• **原文節選**:
━━━━━━━━━━

這個 S6 的模塊，可以處理離散化過程和正向傳播。

MambaBlock 類是一個定製的神經網絡模塊，被設計爲 Mamba 模型的關鍵構建塊。它封裝了幾個層和操作來處理輸入數據。

包括線性投影、卷積、激活函數、自定義 S6 模塊和殘差連接。該塊是 Mamba 模型的基本組件，負責通過一系列轉換處理輸入序列，以捕獲數據中的相關模式和特徵。這些不同層和操作的組合允許 MambaBlock 有效地處理複雜的序列建模任務。MambaBlock 是 Mamba 核心功能。

 class MambaBlock(nn.Module):
     def __init__(self, seq_len, d_model, state_size, device):
         super(MambaBlock, self).__init__()
 
         self.inp_proj = nn.Linear(d_model, 2*d_model, device=device)
         self.out_proj = nn.Linear(2*d_model, d_model, device=device)
 
         # For residual skip connection
         self.D = nn.Linear(d_model, 2*d_model, device=device)
 
         # Set _no_weight_decay attribute on bias
         self.out_proj.bias._no_weight_decay = True
 
         # Initialize bias to a small constant value
         nn.init.constant_(self.out_proj.bias, 1.0)
 
         self.S6 = S6(seq_len, 2*d_model, state_size, device)
 
         # Add 1D convolution with kernel size 3
         self.conv = nn.Conv1d(seq_len, seq_len, kernel_size=3, padding=1, device=device)
 
         # Add linear layer for conv output
         self.conv_linear = nn.Linear(2*d_model, 2*d_model, device=device)
 
         # rmsnorm
         self.norm = RMSNorm(d_model, device=device)
 
     def forward(self, x):
         """

━━━━━━━━━━

• **所附資料**:

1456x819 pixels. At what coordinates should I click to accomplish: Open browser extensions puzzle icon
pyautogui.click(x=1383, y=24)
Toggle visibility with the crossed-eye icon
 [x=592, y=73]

━━━━━━━━━━

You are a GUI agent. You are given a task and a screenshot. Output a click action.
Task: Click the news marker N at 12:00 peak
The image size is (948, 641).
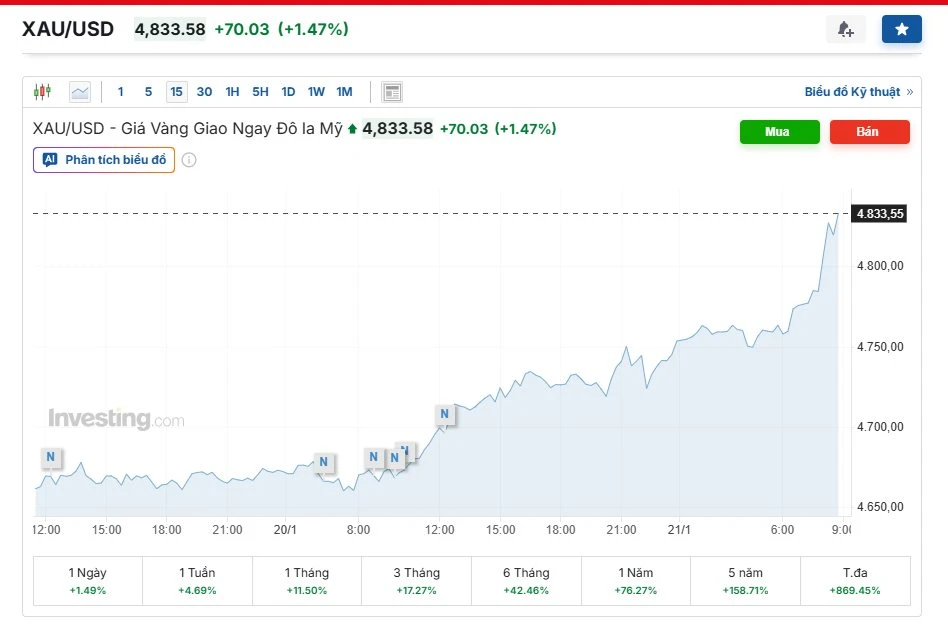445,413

━━━━━━━━━━

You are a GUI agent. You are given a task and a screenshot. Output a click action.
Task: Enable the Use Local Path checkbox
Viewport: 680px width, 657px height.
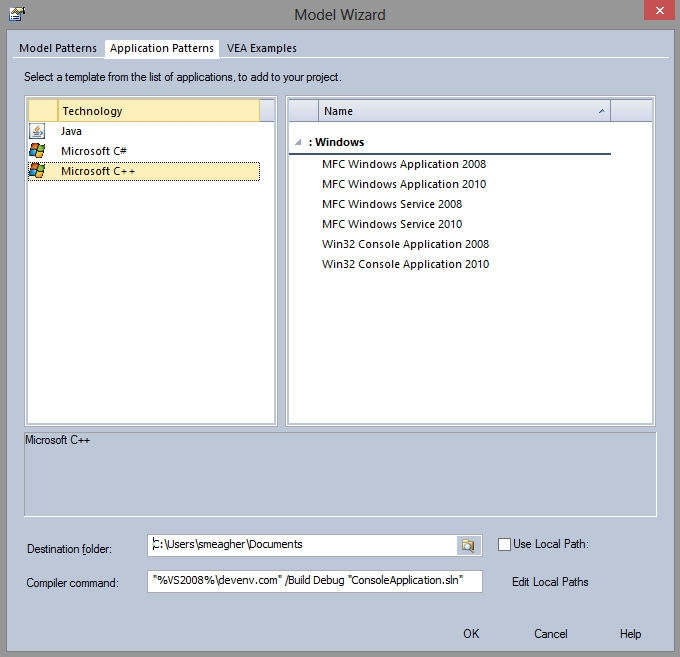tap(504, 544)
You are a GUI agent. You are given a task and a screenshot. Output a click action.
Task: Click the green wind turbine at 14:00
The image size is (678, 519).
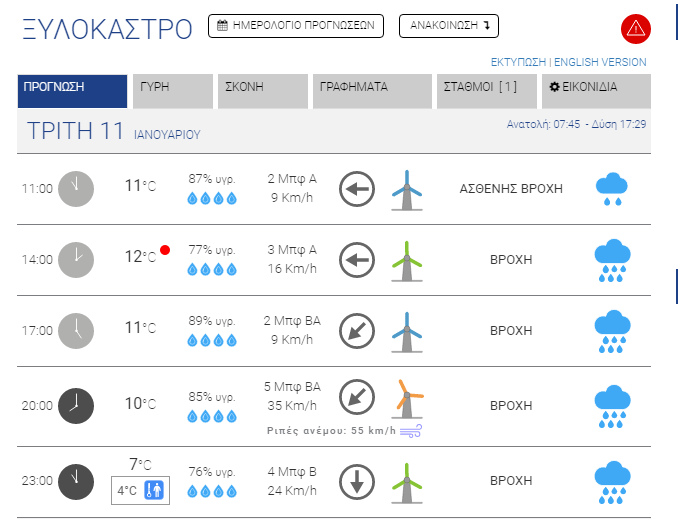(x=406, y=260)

━━━━━━━━━━

• **要做的事**:
• A. 在講 MambaBlock 的那段原文裡，一維卷積層的 kernel size 設成多少？
• B. 把講 MambaBlock 的那段原文從最後一行往下接著寫。

• **依序作答**:
• A. 3。

• B.
        x_proj.shape = torch.Size([batch_size, seq_len, 2*d_model])
        x_conv.shape = torch.Size([batch_size, seq_len, 2*d_model])
        x_conv_act.shape = torch.Size([batch_size, seq_len, 2*d_model])
        """
         # Refer to Figure 3 in the MAMBA paper
 
         x = self.norm(x)
 
         x_proj = self.inp_proj(x)
 
         # Add 1D convolution with kernel size 3
         x_conv = self.conv(x_proj)
 
         x_conv_act = F.silu(x_conv)
 
         # Add linear layer for conv output
         x_conv_out = self.conv_linear(x_conv_act)
 
         x_ssm = self.S6(x_conv_out)
         x_act = F.silu(x_ssm)  # Swish activation can be implemented as x * sigmoid(x)
 
         # residual skip connection with nonlinearity introduced by multiplication
         x_residual = F.silu(self.D(x))
 
         x_combined = x_act * x_residual
 
         x_out = self.out_proj(x_combined)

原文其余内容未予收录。